TL;DR — Tri‑color marking lets a collector walk the object graph while the application mutates it, using write barriers to keep the invariant intact. Production systems combine this core algorithm with generational coupling, adaptive scheduling, and robust fallback paths to achieve sub‑10 ms pause times at billions of live objects.

Concurrent garbage collection is no longer a research curiosity; it is the default in the HotSpot JVM, the Go runtime, and even experimental Rust collectors. Yet the underlying ideas—tri‑color marking, mutator barriers, and a handful of production‑grade patterns—are often glossed over in blog posts that focus on pause‑time graphs. This article unpacks each piece, shows how they fit together in a real‑world pipeline, and provides concrete code snippets you can adapt to your own runtime.

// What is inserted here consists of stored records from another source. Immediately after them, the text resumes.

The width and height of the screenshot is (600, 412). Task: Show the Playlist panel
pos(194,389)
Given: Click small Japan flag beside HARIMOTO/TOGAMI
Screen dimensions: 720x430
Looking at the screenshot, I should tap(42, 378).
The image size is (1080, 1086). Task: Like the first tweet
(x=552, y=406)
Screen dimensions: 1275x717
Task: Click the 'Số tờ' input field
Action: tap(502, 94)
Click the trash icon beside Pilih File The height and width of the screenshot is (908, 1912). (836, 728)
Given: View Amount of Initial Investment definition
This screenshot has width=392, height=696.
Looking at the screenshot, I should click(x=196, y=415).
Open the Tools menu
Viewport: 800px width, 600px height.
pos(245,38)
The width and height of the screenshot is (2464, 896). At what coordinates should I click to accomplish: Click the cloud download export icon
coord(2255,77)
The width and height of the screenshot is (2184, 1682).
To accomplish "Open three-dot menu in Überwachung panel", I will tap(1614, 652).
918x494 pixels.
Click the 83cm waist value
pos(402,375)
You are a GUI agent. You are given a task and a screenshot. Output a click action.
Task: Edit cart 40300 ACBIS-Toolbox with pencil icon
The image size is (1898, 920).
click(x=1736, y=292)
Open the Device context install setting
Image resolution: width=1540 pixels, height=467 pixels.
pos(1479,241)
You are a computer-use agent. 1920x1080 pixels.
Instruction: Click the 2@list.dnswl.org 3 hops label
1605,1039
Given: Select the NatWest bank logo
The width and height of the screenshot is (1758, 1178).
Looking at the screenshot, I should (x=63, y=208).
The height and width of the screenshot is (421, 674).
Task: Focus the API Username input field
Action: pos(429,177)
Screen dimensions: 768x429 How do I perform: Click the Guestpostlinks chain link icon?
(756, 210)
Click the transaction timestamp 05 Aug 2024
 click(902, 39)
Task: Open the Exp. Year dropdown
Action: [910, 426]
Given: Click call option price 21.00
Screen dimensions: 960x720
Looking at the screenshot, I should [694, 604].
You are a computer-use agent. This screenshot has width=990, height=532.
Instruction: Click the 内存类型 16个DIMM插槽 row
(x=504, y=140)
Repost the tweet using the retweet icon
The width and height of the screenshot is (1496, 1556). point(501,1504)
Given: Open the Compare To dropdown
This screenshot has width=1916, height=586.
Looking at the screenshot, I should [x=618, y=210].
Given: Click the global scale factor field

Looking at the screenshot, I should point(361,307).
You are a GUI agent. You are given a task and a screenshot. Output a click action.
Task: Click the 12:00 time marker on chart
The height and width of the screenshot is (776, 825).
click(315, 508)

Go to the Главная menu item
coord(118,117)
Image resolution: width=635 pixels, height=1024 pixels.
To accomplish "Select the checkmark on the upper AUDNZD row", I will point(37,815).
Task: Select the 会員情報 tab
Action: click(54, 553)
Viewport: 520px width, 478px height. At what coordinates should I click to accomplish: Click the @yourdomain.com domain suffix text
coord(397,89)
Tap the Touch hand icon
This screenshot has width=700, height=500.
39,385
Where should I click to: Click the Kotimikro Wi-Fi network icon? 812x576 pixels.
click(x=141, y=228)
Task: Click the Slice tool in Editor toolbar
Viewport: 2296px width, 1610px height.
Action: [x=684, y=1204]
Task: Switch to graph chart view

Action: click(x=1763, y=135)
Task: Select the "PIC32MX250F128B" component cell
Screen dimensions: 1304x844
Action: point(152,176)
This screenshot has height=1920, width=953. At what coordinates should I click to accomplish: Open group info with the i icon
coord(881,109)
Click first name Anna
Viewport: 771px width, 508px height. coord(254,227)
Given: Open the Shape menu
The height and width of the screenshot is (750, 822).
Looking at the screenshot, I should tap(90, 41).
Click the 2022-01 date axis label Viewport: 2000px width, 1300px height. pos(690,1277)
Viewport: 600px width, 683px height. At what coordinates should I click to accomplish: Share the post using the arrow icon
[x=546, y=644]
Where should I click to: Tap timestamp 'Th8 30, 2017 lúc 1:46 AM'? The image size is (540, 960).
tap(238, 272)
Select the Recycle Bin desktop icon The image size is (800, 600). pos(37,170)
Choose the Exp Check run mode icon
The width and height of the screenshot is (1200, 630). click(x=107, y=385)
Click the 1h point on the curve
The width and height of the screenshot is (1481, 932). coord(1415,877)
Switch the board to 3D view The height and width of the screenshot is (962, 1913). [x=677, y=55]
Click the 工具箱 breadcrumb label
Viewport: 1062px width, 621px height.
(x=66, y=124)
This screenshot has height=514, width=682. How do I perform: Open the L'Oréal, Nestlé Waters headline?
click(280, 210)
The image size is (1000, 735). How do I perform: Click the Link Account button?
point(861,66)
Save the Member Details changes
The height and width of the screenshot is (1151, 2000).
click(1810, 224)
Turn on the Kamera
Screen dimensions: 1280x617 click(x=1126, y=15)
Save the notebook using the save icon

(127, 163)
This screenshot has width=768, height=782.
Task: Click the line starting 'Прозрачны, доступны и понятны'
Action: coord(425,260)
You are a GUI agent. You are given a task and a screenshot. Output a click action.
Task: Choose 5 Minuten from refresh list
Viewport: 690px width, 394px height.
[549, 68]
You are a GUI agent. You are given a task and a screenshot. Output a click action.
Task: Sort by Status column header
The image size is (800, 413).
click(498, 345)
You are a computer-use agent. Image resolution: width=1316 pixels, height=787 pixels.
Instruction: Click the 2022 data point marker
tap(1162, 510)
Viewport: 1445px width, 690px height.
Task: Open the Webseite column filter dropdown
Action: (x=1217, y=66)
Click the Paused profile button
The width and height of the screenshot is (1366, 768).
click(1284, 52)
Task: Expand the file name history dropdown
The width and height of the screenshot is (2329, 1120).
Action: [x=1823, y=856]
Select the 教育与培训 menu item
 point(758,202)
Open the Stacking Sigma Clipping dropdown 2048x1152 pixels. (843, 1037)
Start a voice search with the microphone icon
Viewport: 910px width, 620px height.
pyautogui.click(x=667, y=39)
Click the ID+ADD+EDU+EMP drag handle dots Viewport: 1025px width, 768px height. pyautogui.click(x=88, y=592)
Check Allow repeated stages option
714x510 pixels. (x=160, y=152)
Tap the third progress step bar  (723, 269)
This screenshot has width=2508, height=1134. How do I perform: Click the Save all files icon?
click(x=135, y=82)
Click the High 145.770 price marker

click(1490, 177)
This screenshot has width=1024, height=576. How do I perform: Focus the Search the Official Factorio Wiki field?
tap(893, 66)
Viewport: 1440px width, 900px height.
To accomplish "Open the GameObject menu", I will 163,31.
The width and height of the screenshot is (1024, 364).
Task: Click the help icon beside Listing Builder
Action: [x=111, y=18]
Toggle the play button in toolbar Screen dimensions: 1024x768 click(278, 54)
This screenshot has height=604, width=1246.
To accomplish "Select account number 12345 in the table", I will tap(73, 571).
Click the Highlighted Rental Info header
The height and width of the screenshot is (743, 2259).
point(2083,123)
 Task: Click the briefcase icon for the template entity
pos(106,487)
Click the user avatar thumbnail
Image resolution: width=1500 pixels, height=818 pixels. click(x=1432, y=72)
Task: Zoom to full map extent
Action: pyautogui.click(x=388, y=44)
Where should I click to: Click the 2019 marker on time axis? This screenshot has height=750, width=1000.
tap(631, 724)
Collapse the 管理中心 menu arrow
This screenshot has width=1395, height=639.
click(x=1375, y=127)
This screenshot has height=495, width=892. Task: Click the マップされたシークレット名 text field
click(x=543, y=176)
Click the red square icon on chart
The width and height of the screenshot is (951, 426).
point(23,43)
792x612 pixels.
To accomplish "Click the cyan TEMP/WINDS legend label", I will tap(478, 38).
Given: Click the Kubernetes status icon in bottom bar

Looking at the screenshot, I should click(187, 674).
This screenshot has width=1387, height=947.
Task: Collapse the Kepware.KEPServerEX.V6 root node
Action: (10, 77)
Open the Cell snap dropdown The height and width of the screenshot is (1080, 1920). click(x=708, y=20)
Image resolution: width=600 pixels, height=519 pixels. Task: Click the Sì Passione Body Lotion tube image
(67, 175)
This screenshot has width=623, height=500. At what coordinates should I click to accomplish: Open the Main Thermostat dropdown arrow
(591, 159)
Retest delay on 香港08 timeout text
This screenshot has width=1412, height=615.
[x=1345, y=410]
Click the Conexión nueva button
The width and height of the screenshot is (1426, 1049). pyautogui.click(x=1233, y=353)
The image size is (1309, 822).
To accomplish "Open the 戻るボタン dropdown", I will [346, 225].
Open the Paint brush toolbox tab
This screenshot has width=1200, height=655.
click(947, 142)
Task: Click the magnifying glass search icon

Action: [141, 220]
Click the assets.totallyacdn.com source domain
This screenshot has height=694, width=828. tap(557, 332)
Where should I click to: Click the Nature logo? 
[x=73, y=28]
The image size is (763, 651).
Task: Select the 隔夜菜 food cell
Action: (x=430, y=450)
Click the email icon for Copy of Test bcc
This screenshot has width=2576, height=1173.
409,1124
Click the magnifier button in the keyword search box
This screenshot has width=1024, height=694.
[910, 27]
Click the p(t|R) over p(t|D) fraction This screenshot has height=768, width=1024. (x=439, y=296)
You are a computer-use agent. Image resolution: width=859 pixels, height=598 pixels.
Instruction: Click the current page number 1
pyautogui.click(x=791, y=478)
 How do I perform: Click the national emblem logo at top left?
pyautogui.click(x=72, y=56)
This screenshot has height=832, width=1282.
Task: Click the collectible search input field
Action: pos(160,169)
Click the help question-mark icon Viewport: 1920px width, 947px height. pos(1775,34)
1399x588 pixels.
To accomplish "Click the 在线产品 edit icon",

Tri‑Color Marking Architecture

The tri‑color abstraction was introduced by Dijkstra in the 1970s and later refined for incremental and concurrent collectors. It divides the heap into three disjoint sets:

ColorMeaningCollector Action
WhiteUnvisited, potentially garbageObjects left white at the end of a collection are reclaimed.
GrayVisited but whose children have not been scannedThe collector must scan all outgoing references.
BlackVisited and all children have been scannedSafe; the object will not be reclaimed.

The invariant that must hold at any moment is no black object points to a white object. Violating this invariant would allow a live object to become unreachable in the collector’s view, leading to premature reclamation.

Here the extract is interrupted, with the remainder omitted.